The maintenance of tissue homeostasis and highly balanced counteraction of cellular proliferation and apoptosis are essential for tissue integrity. In our study, we evaluated the expression of apoptosis-regulating proteins Bcl-2, Bax and PARP, and executive apoptotic enzyme caspase-3 in normal, atrophic, hyperplastic and cancerous endometrium.
Endometrial samples were obtained from patients who underwent curettage, hysteroresection or hysterectomy. The protein levels were quantified by immunoblotting.
We observed a higher level of important apoptotic enzyme pro-caspase-3 and its active form in hyperplastic and cancerous endometrium, when compared to normal endometrium. The value of Bcl-2/Bax ratio, which reflects cellular resistance to apoptosis, was determined as }1 for cancerous, normal, and atrophic endometrium.
Thus, the effort to eliminate pre-neoplastic and neoplastic cells by apoptosis indicated by high pro-caspase-3 and caspase-3 levels seems to be overcome by a greater proliferative adjustment suggested by higher Bcl-2/Bax ratios in the samples examined. The PARP levels did not vary significantly among the groups.

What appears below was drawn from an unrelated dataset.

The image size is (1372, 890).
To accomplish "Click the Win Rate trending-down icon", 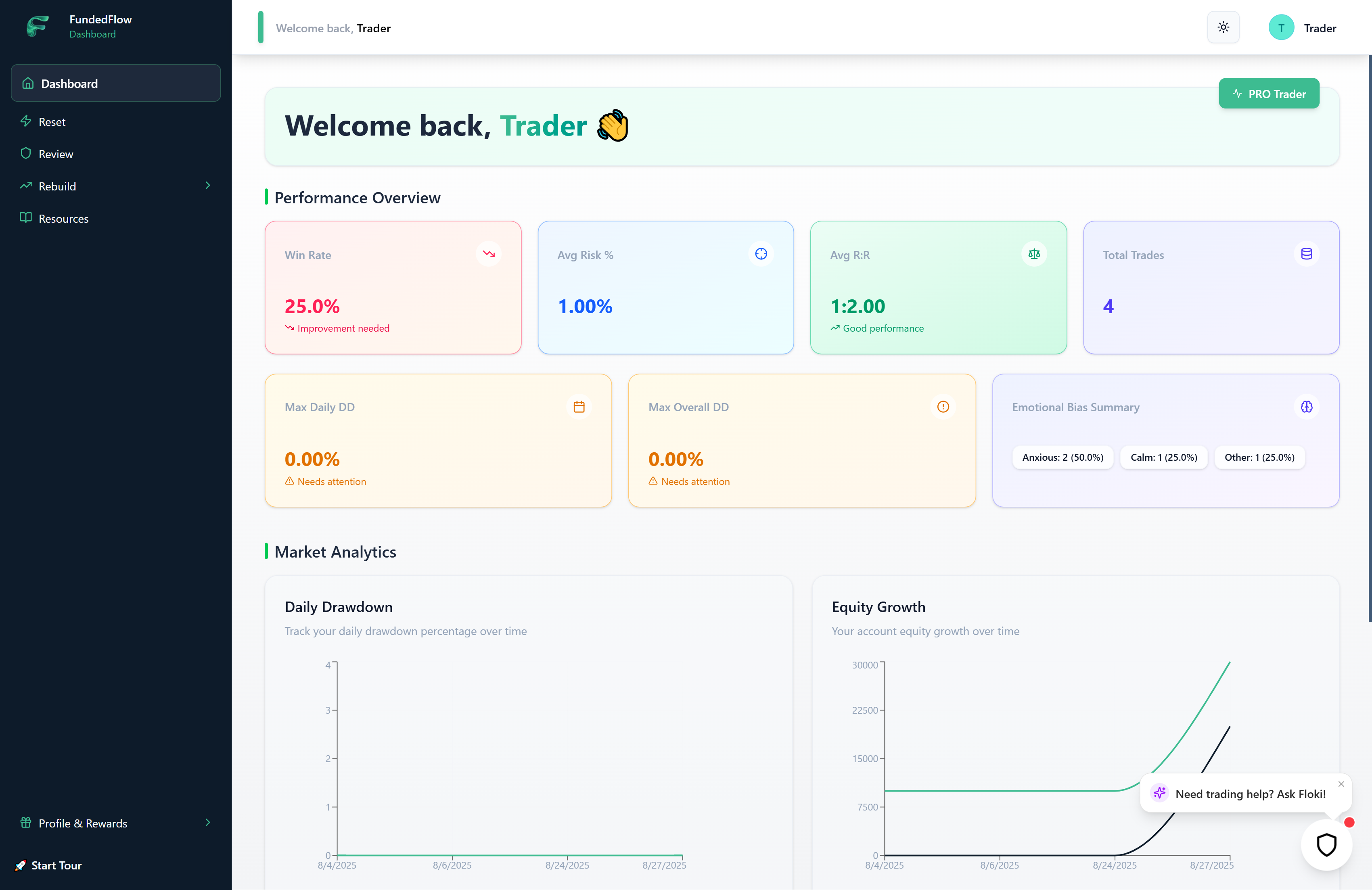I will pyautogui.click(x=488, y=254).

The levels of all examined proteins were significantly lower in atrophic endometrium. Our results suggest that pre-neoplastic and neoplastic states of human endometrium are not influenced simply by changes in apoptosis, but may also be affected by cellular proliferation.
A high Bcl-2/Bax ratio as observed in cancerous endometrium can point to deregulation of apoptotic programmes. Thus, the onset and progression of endometrial malignancy could be linked to increased cellular proliferation with defects in apoptotic control.